In 2006, marine biologists Craig McClain and Jim Barry used the Monterey Bay Aquarium Research Institute's remotely operated vehicle to place 36 bundles of acacia wood on the sea floor of Monterey Canyon, 3,200 meters below the surface. Five years later, they retrieved the bundles. Now, a new release from the institute details their surprising findings.
Despite the bundles containing exactly the same type of wood and being placed on the seafloor at the same time in close proximity, there were huge differences in the numbers and types of animals from one bundle to another. It seems the biggest predictor of colonization, according to researchers, was the prevalence of wood-boring clams - which they called "ecosystem engineers" that make organic matter in the wood available as nutrients to other animals on the sea floor.

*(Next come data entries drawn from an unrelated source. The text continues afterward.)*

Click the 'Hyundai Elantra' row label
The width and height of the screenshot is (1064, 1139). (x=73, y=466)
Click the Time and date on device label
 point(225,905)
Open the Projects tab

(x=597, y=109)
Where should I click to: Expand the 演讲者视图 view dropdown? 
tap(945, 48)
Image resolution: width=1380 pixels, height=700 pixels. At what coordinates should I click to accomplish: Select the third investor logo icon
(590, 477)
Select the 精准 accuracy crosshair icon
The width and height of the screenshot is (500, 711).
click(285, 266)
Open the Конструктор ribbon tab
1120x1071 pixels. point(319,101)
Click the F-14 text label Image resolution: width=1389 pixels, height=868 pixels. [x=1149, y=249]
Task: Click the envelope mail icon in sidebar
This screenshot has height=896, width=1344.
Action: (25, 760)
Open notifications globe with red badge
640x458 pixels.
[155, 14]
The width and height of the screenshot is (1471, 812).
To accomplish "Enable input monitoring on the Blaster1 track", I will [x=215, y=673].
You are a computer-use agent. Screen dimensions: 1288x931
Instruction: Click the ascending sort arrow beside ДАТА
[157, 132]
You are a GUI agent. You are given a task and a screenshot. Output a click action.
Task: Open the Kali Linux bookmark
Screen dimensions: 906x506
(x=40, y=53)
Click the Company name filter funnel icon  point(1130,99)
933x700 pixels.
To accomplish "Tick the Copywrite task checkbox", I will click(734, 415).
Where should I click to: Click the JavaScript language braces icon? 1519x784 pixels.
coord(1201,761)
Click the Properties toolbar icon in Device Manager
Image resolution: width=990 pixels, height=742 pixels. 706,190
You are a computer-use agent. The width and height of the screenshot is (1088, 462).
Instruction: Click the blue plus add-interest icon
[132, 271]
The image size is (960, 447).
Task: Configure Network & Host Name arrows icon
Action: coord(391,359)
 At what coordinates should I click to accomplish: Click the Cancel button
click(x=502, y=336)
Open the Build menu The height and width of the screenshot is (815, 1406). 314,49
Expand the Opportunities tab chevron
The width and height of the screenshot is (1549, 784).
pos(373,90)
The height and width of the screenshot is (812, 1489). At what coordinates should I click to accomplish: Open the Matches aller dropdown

"Like oysters, beavers, and termites, these boring clams alter the landscape and provide new habitat for other species," said McClain, adding that these clams have specialized bacteria that helps them digest cellulose. "Without these wood-boring bivalves, the carbon energy in the wood would not be available to other species."
As the clams eat their way through a sunken log, they create small holes in which other animals can hide, their wood chips and feces provide food for a variety of smaller animals, and the clams themselves provide food for specialized predators.
In addition to an abundance of wood-boring clams, the rate at which a wood fall is colonized makes a big difference to deep-sea organisms living nearby. The faster that a piece of wood is colonized, the more quickly its organic matter is available to the rest of the ecosystem.
These differences in colonization from one bundle to another created a wide variety of habitats and animal communities over a relatively small patch of seafloor, adding to a growing body of evidence that sea floor animal communities often vary considerably over both space and time.